Hi all,
Thanks for the comments - I'll update and send new patches.
On Sat, Aug 5, 2023 at 10:34 AM Markus Armbruster <[email protected]> wrote:
>
> Andrew Melnychenko <[email protected]> writes:
>
> > Now, the binary objects may be retrieved by id.
> > It would require for future qmp commands that may require specific
> > eBPF blob.
> >
> > Added command "request-ebpf". This command returns
> > eBPF program encoded base64. The program taken from the
> > skeleton and essentially is an ELF object that can be
> > loaded in the future with libbpf.
> >
> > The reason to use the command to provide the eBPF object
> > instead of a separate artifact was to avoid issues related
> > to finding the eBPF itself. eBPF object is an ELF binary
> > that contains the eBPF program and eBPF map description(BTF).

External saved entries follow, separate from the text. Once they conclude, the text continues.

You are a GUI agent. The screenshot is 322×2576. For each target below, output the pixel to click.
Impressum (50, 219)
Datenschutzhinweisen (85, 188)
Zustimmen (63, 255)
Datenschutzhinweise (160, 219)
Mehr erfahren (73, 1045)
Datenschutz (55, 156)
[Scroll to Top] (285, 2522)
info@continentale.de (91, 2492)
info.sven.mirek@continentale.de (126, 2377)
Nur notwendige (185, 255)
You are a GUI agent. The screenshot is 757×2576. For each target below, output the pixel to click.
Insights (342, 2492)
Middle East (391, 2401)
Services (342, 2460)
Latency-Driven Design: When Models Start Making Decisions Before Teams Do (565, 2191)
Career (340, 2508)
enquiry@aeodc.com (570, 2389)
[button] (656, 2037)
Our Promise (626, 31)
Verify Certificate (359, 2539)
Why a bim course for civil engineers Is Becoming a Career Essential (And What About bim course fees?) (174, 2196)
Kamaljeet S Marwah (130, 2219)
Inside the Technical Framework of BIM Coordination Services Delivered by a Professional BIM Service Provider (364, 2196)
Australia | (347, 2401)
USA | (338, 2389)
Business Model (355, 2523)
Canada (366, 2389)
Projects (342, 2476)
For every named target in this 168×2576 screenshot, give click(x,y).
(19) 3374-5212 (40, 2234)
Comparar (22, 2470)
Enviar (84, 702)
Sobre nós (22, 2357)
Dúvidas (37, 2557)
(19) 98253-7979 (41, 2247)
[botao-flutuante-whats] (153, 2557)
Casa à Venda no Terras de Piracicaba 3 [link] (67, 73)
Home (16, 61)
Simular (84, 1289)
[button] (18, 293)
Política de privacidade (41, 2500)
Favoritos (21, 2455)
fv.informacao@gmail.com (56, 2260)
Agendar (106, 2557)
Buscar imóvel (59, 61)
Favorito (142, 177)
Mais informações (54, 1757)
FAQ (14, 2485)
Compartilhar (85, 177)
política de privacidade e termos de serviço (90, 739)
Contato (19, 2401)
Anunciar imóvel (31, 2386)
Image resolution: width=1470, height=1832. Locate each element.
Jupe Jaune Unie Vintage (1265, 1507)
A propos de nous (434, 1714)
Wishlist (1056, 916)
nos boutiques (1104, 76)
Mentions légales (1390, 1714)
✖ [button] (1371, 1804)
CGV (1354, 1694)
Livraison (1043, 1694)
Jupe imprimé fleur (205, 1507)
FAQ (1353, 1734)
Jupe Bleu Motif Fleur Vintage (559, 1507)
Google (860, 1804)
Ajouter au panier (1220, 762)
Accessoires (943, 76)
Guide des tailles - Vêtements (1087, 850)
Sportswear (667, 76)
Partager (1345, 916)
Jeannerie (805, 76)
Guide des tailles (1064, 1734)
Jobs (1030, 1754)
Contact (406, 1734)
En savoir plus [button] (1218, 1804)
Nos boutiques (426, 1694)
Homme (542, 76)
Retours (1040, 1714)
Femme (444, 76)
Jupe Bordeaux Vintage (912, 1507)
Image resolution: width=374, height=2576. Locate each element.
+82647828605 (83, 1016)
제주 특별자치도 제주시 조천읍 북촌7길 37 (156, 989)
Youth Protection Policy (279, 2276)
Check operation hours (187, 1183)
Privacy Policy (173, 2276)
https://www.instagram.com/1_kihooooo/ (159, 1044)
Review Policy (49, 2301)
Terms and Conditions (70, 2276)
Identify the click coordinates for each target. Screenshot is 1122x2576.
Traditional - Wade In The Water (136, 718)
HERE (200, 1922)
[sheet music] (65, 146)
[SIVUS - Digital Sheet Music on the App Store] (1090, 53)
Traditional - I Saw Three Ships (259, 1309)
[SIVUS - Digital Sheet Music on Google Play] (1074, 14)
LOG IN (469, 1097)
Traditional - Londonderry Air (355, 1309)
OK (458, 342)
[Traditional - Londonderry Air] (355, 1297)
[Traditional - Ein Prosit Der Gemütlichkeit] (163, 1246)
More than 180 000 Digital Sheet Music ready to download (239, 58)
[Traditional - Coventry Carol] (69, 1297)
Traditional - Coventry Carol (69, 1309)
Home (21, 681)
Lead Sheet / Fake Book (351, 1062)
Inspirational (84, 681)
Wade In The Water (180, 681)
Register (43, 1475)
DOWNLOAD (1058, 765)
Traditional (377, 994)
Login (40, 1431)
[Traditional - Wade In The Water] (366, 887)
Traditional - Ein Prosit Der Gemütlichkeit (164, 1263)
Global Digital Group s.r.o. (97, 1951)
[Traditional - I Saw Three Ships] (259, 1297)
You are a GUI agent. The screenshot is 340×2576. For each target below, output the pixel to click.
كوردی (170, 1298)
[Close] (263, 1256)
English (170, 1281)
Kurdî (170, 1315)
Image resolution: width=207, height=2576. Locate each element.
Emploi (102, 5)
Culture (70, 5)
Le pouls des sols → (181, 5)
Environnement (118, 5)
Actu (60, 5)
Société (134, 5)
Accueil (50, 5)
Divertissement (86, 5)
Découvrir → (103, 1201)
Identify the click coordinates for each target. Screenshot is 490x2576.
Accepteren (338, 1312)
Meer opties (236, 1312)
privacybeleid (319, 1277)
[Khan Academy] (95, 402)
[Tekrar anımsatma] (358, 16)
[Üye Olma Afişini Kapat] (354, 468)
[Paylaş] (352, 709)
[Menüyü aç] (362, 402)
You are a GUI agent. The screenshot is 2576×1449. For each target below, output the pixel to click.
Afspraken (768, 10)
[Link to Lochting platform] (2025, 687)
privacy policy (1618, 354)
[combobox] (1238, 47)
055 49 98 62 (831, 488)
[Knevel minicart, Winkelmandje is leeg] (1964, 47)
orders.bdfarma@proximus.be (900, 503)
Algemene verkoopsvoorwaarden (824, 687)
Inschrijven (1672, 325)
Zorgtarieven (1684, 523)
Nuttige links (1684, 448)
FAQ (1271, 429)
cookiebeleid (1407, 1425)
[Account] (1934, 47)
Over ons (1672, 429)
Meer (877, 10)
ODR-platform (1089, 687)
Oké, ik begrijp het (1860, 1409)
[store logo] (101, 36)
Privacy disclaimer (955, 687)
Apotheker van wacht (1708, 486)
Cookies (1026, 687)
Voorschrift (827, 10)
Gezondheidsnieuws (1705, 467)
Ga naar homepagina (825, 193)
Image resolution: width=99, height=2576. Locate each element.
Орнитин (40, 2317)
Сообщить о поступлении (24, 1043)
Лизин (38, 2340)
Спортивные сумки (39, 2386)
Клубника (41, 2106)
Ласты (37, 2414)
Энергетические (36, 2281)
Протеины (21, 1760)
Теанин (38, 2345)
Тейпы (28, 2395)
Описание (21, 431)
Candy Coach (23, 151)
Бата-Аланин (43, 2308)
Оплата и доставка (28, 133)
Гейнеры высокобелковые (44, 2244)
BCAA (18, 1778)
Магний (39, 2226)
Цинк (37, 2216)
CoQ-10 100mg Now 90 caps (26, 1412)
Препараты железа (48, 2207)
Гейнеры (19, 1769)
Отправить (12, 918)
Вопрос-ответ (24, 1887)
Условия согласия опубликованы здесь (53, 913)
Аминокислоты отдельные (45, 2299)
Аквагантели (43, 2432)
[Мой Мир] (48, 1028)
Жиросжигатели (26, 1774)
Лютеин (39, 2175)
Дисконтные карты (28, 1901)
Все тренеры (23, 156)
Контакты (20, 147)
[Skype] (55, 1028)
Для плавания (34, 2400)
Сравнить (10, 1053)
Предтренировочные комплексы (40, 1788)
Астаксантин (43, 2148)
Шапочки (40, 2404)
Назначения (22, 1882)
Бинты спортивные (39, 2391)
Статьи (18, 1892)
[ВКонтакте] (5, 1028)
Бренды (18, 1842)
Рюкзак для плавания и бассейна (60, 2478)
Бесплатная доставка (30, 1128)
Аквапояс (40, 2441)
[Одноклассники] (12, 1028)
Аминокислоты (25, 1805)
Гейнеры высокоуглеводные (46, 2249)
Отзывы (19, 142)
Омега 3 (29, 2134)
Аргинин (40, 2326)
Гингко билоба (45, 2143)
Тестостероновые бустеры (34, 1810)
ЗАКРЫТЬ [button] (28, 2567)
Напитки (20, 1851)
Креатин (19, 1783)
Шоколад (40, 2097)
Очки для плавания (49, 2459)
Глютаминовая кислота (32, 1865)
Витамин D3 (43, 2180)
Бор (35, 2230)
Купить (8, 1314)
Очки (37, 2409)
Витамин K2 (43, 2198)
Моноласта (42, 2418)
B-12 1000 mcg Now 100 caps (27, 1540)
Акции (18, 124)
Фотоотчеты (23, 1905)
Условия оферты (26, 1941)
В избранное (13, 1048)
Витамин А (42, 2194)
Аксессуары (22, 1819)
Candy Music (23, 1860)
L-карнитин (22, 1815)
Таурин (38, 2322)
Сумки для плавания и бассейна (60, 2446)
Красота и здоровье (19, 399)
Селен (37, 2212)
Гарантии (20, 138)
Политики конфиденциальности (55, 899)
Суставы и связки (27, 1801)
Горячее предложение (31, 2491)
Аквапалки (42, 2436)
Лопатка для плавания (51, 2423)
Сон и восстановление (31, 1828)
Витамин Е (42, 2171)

> > Overall, eBPF object should contain the program and enough
> > metadata to create/load eBPF with libbpf. As the eBPF
> > maps/program should correspond to QEMU, the eBPF can't
> > be used from different QEMU build.
> >
> > The first solution was a helper that comes with QEMU
> > and loads appropriate eBPF objects. And the issue is
> > to find a proper helper if the system has several
> > different QEMUs installed and/or built from the source,
> > which helpers may not be compatible.
> >
> > Another issue is QEMU updating while there is a running
> > QEMU instance. With an updated helper, it may not be
> > possible to hotplug virtio-net device to the already
> > running QEMU. Overall, requesting the eBPF object from
> > QEMU itself solves possible failures with acceptable effort.
> >
> > Links:
> > [PATCH 3/5] qmp: Added the helper stamp check.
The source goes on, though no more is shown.